▸ WORK ORDER:
Lines in the data below that contain the word "save" are to be copied.
[[ THE INPUT, beginning ]]
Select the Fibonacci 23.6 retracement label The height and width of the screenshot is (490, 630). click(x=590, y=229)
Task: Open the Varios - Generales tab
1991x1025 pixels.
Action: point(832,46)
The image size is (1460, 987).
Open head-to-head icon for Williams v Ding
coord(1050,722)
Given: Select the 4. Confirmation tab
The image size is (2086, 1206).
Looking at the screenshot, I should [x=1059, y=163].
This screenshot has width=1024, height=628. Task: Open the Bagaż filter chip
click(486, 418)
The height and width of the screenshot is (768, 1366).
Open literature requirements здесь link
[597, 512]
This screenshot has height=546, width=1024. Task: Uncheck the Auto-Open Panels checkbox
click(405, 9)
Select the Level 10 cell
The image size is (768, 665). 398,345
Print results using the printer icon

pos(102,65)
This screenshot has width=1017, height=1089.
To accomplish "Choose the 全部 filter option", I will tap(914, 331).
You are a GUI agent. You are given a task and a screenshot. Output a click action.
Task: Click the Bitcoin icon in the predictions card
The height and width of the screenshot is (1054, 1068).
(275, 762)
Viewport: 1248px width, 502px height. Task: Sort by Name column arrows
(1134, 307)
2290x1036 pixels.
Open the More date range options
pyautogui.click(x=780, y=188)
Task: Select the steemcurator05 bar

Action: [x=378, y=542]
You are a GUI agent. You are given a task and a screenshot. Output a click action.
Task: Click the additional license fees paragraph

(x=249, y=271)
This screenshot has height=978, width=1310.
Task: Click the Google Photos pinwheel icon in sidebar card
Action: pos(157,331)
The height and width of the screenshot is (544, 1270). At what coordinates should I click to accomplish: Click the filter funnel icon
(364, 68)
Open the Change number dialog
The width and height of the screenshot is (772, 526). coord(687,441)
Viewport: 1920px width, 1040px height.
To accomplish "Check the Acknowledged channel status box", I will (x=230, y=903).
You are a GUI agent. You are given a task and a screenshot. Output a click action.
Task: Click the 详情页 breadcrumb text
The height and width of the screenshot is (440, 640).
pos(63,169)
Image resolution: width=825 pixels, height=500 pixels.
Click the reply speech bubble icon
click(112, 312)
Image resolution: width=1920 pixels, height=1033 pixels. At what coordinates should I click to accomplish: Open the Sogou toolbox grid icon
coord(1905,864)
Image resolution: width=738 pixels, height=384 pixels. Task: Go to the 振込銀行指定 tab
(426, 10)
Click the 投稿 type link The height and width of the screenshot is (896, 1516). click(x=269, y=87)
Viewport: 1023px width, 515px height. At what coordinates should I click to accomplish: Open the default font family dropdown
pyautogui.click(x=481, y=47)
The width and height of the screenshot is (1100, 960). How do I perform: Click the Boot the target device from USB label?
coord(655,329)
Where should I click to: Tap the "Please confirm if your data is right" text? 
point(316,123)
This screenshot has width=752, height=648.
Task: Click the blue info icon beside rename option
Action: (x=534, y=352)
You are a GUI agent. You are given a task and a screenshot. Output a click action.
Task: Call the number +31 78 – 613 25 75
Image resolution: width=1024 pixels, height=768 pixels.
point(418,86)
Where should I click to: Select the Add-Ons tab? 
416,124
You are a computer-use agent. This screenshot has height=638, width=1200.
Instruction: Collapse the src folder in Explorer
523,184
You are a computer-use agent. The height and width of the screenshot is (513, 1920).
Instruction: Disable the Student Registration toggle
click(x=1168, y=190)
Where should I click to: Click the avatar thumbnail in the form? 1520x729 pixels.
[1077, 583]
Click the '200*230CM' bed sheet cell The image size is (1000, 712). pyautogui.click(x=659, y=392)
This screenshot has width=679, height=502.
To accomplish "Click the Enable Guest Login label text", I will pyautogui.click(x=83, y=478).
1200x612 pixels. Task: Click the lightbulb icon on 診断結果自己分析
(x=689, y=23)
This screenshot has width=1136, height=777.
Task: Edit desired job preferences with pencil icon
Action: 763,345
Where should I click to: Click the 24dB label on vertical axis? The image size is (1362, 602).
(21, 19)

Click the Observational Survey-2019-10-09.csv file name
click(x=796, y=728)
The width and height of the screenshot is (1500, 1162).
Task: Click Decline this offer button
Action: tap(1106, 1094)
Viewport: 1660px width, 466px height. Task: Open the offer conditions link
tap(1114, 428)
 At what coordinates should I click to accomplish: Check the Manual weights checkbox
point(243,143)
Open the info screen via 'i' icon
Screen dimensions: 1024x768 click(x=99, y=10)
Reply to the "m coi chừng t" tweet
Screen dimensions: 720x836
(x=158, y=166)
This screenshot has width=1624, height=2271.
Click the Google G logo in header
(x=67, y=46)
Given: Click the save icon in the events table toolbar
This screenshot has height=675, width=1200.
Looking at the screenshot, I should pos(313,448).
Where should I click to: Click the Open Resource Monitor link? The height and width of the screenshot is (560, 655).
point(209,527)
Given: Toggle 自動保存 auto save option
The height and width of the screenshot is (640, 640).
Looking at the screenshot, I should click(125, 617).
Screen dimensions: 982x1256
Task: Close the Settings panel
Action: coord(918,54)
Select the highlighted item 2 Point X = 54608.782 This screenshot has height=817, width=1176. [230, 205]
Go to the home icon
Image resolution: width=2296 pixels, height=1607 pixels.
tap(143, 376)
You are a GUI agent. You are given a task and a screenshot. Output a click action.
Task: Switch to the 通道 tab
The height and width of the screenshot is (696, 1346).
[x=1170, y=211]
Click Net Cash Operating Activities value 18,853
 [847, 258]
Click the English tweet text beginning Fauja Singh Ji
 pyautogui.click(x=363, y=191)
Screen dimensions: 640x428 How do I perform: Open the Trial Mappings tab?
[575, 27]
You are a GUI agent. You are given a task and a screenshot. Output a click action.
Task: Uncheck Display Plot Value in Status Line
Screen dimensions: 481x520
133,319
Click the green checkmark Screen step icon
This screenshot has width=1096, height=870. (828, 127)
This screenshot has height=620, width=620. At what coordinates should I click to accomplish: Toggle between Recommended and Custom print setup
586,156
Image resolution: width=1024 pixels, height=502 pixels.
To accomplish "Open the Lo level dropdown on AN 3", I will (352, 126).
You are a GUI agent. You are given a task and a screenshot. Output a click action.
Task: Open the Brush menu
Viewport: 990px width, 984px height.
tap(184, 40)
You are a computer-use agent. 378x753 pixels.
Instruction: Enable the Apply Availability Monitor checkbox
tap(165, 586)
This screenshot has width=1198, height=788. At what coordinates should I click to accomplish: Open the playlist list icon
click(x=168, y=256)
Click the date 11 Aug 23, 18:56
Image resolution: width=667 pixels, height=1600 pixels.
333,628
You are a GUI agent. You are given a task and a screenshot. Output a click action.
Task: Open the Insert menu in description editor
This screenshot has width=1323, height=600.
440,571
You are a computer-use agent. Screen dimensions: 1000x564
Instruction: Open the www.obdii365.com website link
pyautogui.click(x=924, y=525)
[[ THE INPUT, end ]]
▸ SOLUTION BELOW:
Given: Click the save icon in the events table toolbar
Given: Toggle 自動保存 auto save option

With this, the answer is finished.